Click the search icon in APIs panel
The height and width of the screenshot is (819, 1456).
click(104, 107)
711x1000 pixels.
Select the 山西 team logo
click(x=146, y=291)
────────────────────
» **REQUIRED WORK**: Nothing but the lines from the one with "The height and" through the end of the data above should be reproduced, each exactly, both ends included.

» **ANSWER FOR THE TASK**:
The height and width of the screenshot is (819, 1456).
click(104, 107)
711x1000 pixels.
Select the 山西 team logo
click(x=146, y=291)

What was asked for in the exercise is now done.